::: Data to process

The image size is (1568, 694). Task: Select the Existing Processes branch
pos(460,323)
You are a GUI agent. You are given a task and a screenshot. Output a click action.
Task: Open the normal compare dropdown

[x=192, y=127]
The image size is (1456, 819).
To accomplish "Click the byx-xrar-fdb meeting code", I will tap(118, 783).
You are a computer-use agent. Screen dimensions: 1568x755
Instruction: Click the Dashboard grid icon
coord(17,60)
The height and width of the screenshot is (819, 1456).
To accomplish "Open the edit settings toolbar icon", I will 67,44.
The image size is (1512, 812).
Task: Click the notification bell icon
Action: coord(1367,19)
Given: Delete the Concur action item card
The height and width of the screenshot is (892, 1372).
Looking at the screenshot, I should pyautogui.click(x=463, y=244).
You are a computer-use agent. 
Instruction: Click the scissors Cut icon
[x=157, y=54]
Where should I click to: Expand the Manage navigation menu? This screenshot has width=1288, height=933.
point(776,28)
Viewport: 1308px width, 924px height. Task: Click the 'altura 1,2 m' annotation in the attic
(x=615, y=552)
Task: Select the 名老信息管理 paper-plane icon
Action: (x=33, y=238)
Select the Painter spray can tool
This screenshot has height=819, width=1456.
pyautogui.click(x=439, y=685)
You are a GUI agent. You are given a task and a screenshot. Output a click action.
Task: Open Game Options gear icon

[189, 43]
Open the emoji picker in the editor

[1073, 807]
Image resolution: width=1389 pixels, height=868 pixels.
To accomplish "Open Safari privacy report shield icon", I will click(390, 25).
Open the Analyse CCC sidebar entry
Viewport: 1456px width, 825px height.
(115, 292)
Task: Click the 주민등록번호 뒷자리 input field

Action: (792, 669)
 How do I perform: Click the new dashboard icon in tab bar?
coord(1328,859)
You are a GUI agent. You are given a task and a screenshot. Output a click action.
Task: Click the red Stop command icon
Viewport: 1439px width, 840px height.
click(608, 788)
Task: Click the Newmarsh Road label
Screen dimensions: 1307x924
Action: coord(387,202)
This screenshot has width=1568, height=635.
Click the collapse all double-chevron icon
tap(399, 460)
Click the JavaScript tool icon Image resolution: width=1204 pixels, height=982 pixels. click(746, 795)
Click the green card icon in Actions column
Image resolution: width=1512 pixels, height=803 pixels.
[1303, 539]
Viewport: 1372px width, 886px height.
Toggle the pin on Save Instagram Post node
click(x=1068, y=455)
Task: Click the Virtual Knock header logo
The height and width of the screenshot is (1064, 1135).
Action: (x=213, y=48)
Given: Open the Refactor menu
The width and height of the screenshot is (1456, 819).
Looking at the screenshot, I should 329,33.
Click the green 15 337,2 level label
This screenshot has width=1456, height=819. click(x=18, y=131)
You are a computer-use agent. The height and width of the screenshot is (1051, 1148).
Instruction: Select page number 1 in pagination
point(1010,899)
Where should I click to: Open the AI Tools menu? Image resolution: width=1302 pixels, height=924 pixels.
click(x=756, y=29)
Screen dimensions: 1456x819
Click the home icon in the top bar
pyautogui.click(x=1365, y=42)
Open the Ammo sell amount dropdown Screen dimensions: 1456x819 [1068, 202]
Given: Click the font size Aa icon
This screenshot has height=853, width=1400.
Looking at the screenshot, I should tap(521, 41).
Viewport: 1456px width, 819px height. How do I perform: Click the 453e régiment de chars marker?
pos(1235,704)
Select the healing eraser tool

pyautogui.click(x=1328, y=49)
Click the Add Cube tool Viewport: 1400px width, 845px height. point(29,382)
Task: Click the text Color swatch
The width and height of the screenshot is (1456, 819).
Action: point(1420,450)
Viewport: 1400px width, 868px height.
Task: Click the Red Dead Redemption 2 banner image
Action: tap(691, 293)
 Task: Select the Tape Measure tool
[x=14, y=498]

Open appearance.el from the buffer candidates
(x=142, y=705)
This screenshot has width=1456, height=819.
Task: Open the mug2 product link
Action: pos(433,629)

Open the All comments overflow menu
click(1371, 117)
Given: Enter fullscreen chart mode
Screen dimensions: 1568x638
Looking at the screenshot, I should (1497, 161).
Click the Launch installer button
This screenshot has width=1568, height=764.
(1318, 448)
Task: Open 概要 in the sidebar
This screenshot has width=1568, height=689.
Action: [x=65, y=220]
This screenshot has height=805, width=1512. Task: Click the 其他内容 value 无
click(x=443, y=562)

::::::

§ Your goal:
All of the entries should be repeated word for word.

§ Response box:
The image size is (1568, 694). Task: Select the Existing Processes branch
pos(460,323)
You are a GUI agent. You are given a task and a screenshot. Output a click action.
Task: Open the normal compare dropdown

[x=192, y=127]
The image size is (1456, 819).
To accomplish "Click the byx-xrar-fdb meeting code", I will tap(118, 783).
You are a computer-use agent. Screen dimensions: 1568x755
Instruction: Click the Dashboard grid icon
coord(17,60)
The height and width of the screenshot is (819, 1456).
To accomplish "Open the edit settings toolbar icon", I will 67,44.
The image size is (1512, 812).
Task: Click the notification bell icon
Action: coord(1367,19)
Given: Delete the Concur action item card
The height and width of the screenshot is (892, 1372).
Looking at the screenshot, I should pyautogui.click(x=463, y=244).
You are a computer-use agent. 
Instruction: Click the scissors Cut icon
[x=157, y=54]
Where should I click to: Expand the Manage navigation menu? This screenshot has width=1288, height=933.
point(776,28)
Viewport: 1308px width, 924px height. Task: Click the 'altura 1,2 m' annotation in the attic
(x=615, y=552)
Task: Select the 名老信息管理 paper-plane icon
Action: (x=33, y=238)
Select the Painter spray can tool
This screenshot has height=819, width=1456.
pyautogui.click(x=439, y=685)
You are a GUI agent. You are given a task and a screenshot. Output a click action.
Task: Open Game Options gear icon

[189, 43]
Open the emoji picker in the editor

[1073, 807]
Image resolution: width=1389 pixels, height=868 pixels.
To accomplish "Open Safari privacy report shield icon", I will click(390, 25).
Open the Analyse CCC sidebar entry
Viewport: 1456px width, 825px height.
(115, 292)
Task: Click the 주민등록번호 뒷자리 input field

Action: (792, 669)
 How do I perform: Click the new dashboard icon in tab bar?
coord(1328,859)
You are a GUI agent. You are given a task and a screenshot. Output a click action.
Task: Click the red Stop command icon
Viewport: 1439px width, 840px height.
click(608, 788)
Task: Click the Newmarsh Road label
Screen dimensions: 1307x924
Action: coord(387,202)
This screenshot has width=1568, height=635.
Click the collapse all double-chevron icon
tap(399, 460)
Click the JavaScript tool icon Image resolution: width=1204 pixels, height=982 pixels. click(746, 795)
Click the green card icon in Actions column
Image resolution: width=1512 pixels, height=803 pixels.
[1303, 539]
Viewport: 1372px width, 886px height.
Toggle the pin on Save Instagram Post node
click(x=1068, y=455)
Task: Click the Virtual Knock header logo
The height and width of the screenshot is (1064, 1135).
Action: (x=213, y=48)
Given: Open the Refactor menu
The width and height of the screenshot is (1456, 819).
Looking at the screenshot, I should 329,33.
Click the green 15 337,2 level label
This screenshot has width=1456, height=819. click(x=18, y=131)
You are a computer-use agent. The height and width of the screenshot is (1051, 1148).
Instruction: Select page number 1 in pagination
point(1010,899)
Where should I click to: Open the AI Tools menu? Image resolution: width=1302 pixels, height=924 pixels.
click(x=756, y=29)
Screen dimensions: 1456x819
Click the home icon in the top bar
pyautogui.click(x=1365, y=42)
Open the Ammo sell amount dropdown Screen dimensions: 1456x819 [1068, 202]
Given: Click the font size Aa icon
This screenshot has height=853, width=1400.
Looking at the screenshot, I should tap(521, 41).
Viewport: 1456px width, 819px height. How do I perform: Click the 453e régiment de chars marker?
pos(1235,704)
Select the healing eraser tool

pyautogui.click(x=1328, y=49)
Click the Add Cube tool Viewport: 1400px width, 845px height. point(29,382)
Task: Click the text Color swatch
The width and height of the screenshot is (1456, 819).
Action: point(1420,450)
Viewport: 1400px width, 868px height.
Task: Click the Red Dead Redemption 2 banner image
Action: tap(691, 293)
 Task: Select the Tape Measure tool
[x=14, y=498]

Open appearance.el from the buffer candidates
(x=142, y=705)
This screenshot has width=1456, height=819.
Task: Open the mug2 product link
Action: pos(433,629)

Open the All comments overflow menu
click(1371, 117)
Given: Enter fullscreen chart mode
Screen dimensions: 1568x638
Looking at the screenshot, I should (1497, 161).
Click the Launch installer button
This screenshot has width=1568, height=764.
(1318, 448)
Task: Open 概要 in the sidebar
This screenshot has width=1568, height=689.
Action: [x=65, y=220]
This screenshot has height=805, width=1512. Task: Click the 其他内容 value 无
click(x=443, y=562)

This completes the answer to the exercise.